(Data extracted from a collection)

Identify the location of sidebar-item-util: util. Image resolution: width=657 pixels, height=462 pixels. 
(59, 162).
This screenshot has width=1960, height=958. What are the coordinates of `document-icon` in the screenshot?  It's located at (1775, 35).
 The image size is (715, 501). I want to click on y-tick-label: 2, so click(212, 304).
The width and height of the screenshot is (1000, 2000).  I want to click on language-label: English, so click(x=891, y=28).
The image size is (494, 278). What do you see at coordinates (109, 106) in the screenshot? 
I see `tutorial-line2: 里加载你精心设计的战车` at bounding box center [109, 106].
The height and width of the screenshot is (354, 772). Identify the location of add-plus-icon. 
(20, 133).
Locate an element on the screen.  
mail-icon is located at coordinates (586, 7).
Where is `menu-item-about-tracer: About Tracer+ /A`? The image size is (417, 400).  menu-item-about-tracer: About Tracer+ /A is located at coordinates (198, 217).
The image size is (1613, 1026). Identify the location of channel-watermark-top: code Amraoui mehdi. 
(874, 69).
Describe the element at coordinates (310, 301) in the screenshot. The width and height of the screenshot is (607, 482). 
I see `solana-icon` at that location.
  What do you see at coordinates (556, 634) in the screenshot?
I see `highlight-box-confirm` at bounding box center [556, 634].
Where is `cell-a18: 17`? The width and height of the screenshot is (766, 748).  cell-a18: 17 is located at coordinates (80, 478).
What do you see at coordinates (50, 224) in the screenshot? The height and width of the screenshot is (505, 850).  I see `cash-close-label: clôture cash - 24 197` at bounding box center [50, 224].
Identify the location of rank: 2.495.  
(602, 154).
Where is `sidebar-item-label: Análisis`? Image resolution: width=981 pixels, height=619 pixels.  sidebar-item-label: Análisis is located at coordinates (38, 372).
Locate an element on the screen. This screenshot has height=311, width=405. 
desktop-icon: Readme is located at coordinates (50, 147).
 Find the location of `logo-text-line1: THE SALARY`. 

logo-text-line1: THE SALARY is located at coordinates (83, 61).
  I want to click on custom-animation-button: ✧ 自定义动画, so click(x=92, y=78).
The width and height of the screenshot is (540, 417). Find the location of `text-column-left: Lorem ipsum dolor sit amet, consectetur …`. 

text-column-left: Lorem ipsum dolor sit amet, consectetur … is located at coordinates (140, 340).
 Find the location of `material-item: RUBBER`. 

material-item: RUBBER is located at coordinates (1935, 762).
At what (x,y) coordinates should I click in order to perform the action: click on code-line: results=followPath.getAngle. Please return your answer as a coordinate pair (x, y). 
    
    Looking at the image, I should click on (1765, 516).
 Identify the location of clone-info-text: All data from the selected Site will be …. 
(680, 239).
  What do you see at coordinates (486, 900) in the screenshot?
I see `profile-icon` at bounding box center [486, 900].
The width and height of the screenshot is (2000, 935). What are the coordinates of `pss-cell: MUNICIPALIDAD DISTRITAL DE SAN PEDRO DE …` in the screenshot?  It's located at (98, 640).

## Aim of the exercise
Render the data above as a Markdown table with the columns Row and Line, giving each nonblank line its own numbered row and omitting blank lines.

## Completed task
| Row | Line |
|---|---|
| 1 | Identify the location of sidebar-item-util: util. Image resolution: width=657 pixels, height=462 pixels.  |
| 2 | (59, 162). |
| 3 | This screenshot has width=1960, height=958. What are the coordinates of `document-icon` in the screenshot?  It's located at (1775, 35). |
| 4 |  The image size is (715, 501). I want to click on y-tick-label: 2, so click(212, 304). |
| 5 | The width and height of the screenshot is (1000, 2000).  I want to click on language-label: English, so click(x=891, y=28). |
| 6 | The image size is (494, 278). What do you see at coordinates (109, 106) in the screenshot?  |
| 7 | I see `tutorial-line2: 里加载你精心设计的战车` at bounding box center [109, 106]. |
| 8 | The height and width of the screenshot is (354, 772). Identify the location of add-plus-icon.  |
| 9 | (20, 133). |
| 10 | Locate an element on the screen.   |
| 11 | mail-icon is located at coordinates (586, 7). |
| 12 | Where is `menu-item-about-tracer: About Tracer+ /A`? The image size is (417, 400).  menu-item-about-tracer: About Tracer+ /A is located at coordinates (198, 217). |
| 13 | The image size is (1613, 1026). Identify the location of channel-watermark-top: code Amraoui mehdi.  |
| 14 | (874, 69). |
| 15 | Describe the element at coordinates (310, 301) in the screenshot. The width and height of the screenshot is (607, 482).  |
| 16 | I see `solana-icon` at that location. |
| 17 |   What do you see at coordinates (556, 634) in the screenshot? |
| 18 | I see `highlight-box-confirm` at bounding box center [556, 634]. |
| 19 | Where is `cell-a18: 17`? The width and height of the screenshot is (766, 748).  cell-a18: 17 is located at coordinates (80, 478). |
| 20 | What do you see at coordinates (50, 224) in the screenshot? The height and width of the screenshot is (505, 850).  I see `cash-close-label: clôture cash - 24 197` at bounding box center [50, 224]. |
| 21 | Identify the location of rank: 2.495.   |
| 22 | (602, 154). |
| 23 | Where is `sidebar-item-label: Análisis`? Image resolution: width=981 pixels, height=619 pixels.  sidebar-item-label: Análisis is located at coordinates (38, 372). |
| 24 | Locate an element on the screen. This screenshot has height=311, width=405.  |
| 25 | desktop-icon: Readme is located at coordinates (50, 147). |
| 26 |  Find the location of `logo-text-line1: THE SALARY`.  |
| 27 | logo-text-line1: THE SALARY is located at coordinates (83, 61). |
| 28 |   I want to click on custom-animation-button: ✧ 自定义动画, so click(x=92, y=78). |
| 29 | The width and height of the screenshot is (540, 417). Find the location of `text-column-left: Lorem ipsum dolor sit amet, consectetur …`.  |
| 30 | text-column-left: Lorem ipsum dolor sit amet, consectetur … is located at coordinates (140, 340). |
| 31 |  Find the location of `material-item: RUBBER`.  |
| 32 | material-item: RUBBER is located at coordinates (1935, 762). |
| 33 | At what (x,y) coordinates should I click in order to perform the action: click on code-line: results=followPath.getAngle. Please return your answer as a coordinate pair (x, y).  |
| 34 |     Looking at the image, I should click on (1765, 516). |
| 35 |  Identify the location of clone-info-text: All data from the selected Site will be ….  |
| 36 | (680, 239). |
| 37 |   What do you see at coordinates (486, 900) in the screenshot? |
| 38 | I see `profile-icon` at bounding box center [486, 900]. |
| 39 | The width and height of the screenshot is (2000, 935). What are the coordinates of `pss-cell: MUNICIPALIDAD DISTRITAL DE SAN PEDRO DE …` in the screenshot?  It's located at (98, 640). |